# Homogeneous space of an algebraic group

An algebraic variety $M$ together with a regular transitive action of an algebraic group $G$ given on it. If $x \in M$ , then the isotropy group $G _{x}$ is closed in $G$ . Conversely, if $H$ is a closed subgroup of an algebraic group $G$ , then the set of left cosets $G /H$ has the structure of an algebraic variety, making it into a homogeneous space of the algebraic group $G$ , where the natural mapping $\pi : \ G \rightarrow G / H$ is regular, separable and has the following universal property: For any morphism $\phi : \ G \rightarrow X$ constant on cosets, there is a morphism $\psi : \ G / H \rightarrow X$ such that $\psi \pi = \phi$ . If $M$ is any homogeneous space of the algebraic group $G$ and $H = G _{x}$ for some $x \in M$ , then the natural bijection $\psi : \ G / H \rightarrow M$ is regular, and if the ground field $K$ has characteristic 0, then $\psi$ is biregular (see , ).
Suppose that the connected group $G$ , the homogeneous space $M$ and the action of $G$ on $M$ are defined over some subfield $k \subset K$ . Then the group of $k$ - rational points $G (k)$ takes $M (k)$ into itself and $G (k) _{x} = G _{x} (k)$ for $x \in M (k)$ . If $k$ is finite, then $M (k) \neq \emptyset$ , and if moreover the isotropy group $G _{x}$ is connected, then $G (k)$ acts transitively on $M (k)$ . In the general case, the study of the $k$ - rational points in $M$ reduces to problems in the theory of Galois cohomology (see ).

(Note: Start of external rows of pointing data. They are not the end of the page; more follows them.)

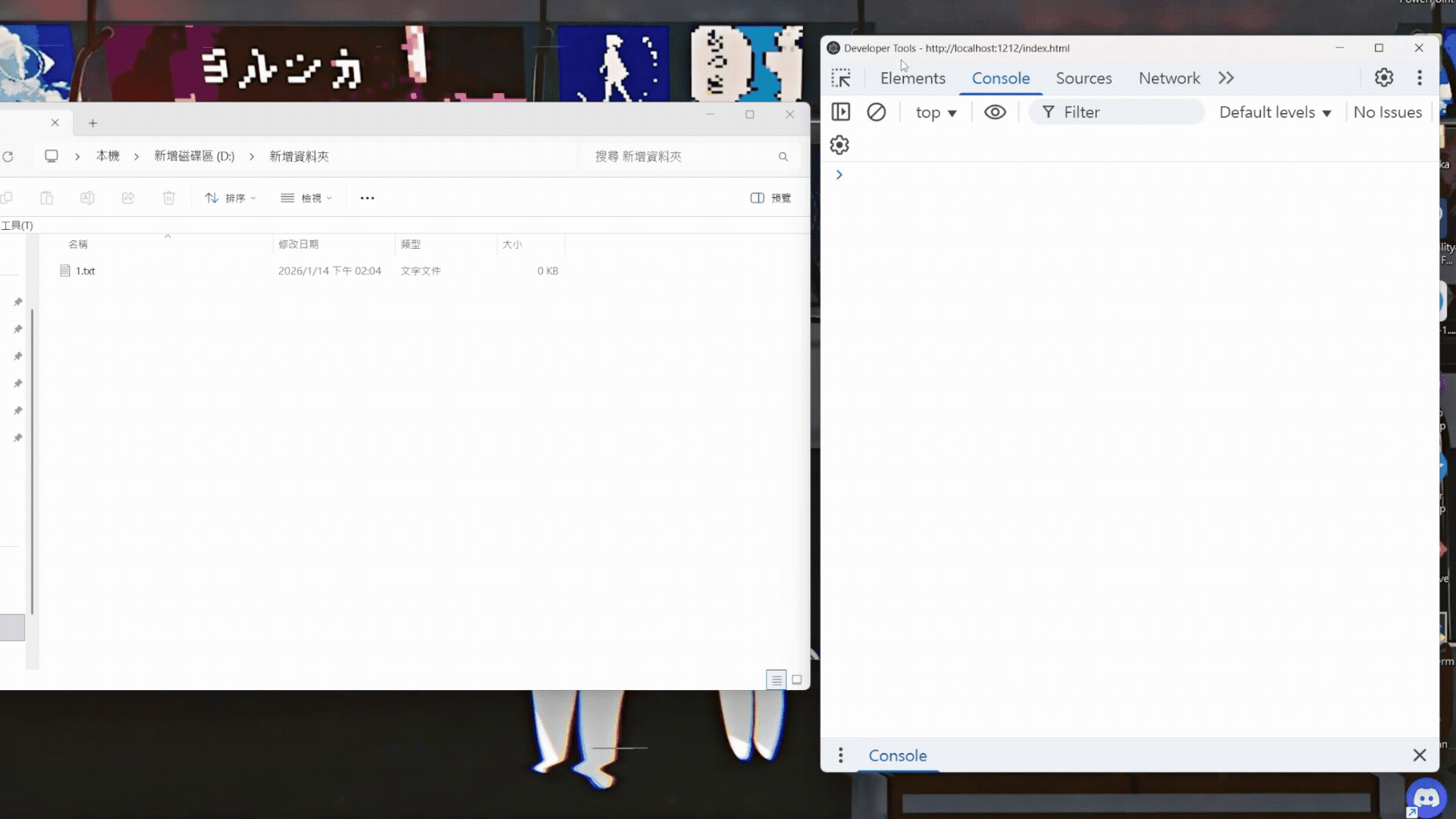The image size is (1456, 819).
Task: Open DevTools settings gear
Action: click(1384, 77)
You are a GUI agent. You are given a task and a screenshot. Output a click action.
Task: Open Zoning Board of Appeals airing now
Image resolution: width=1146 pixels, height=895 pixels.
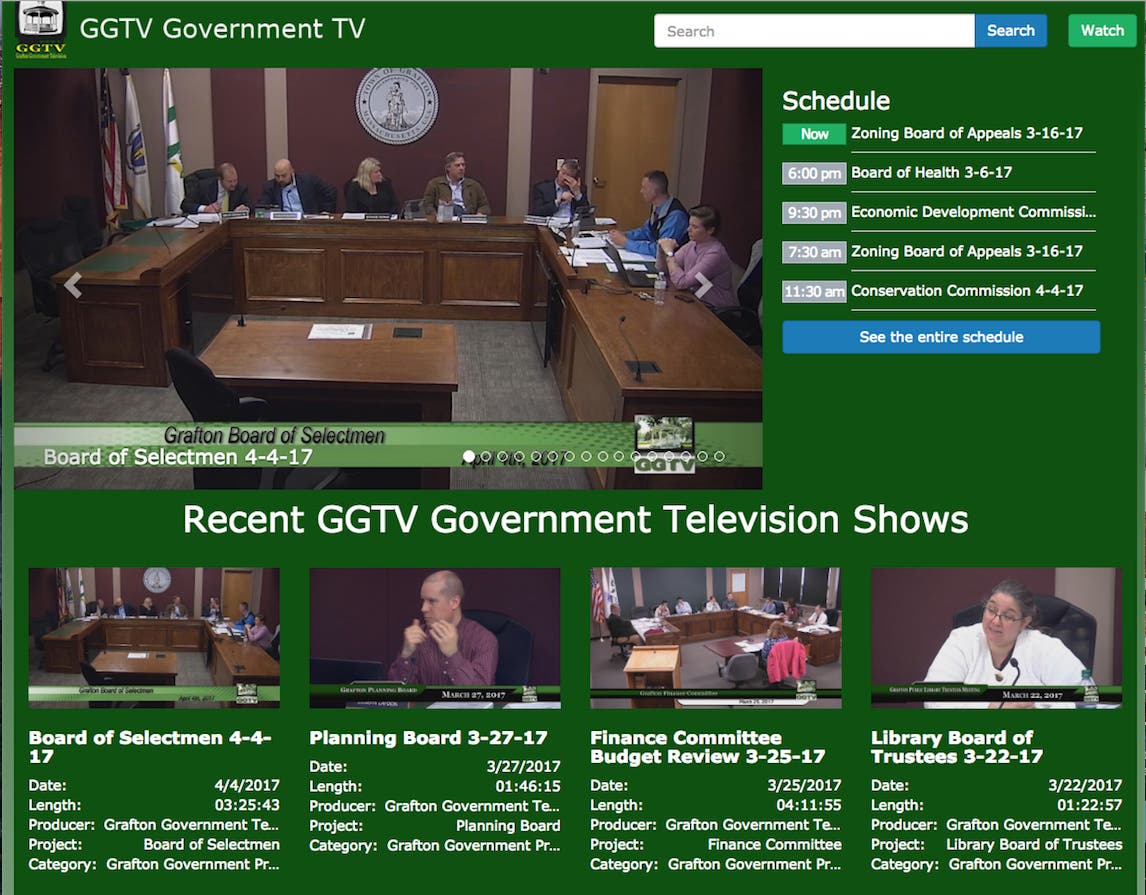pos(966,133)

A homogeneous space of an algebraic group $G$ is always a smooth quasi-projective variety (see ). If $G$ is an affine algebraic group, then the variety $G / H$ is projective if and only if $H$ is a parabolic subgroup in $G$ ( see ). If $G$ is reductive, then the variety $G / H$ is affine if and only if the subgroup $H$ is reductive (see Matsushima criterion). A description is also known of the closed subgroups $H$ of a linear algebraic group $G$ over an algebraically closed field of characteristic 0 for which $G / H$ is quasi-affine (see , ).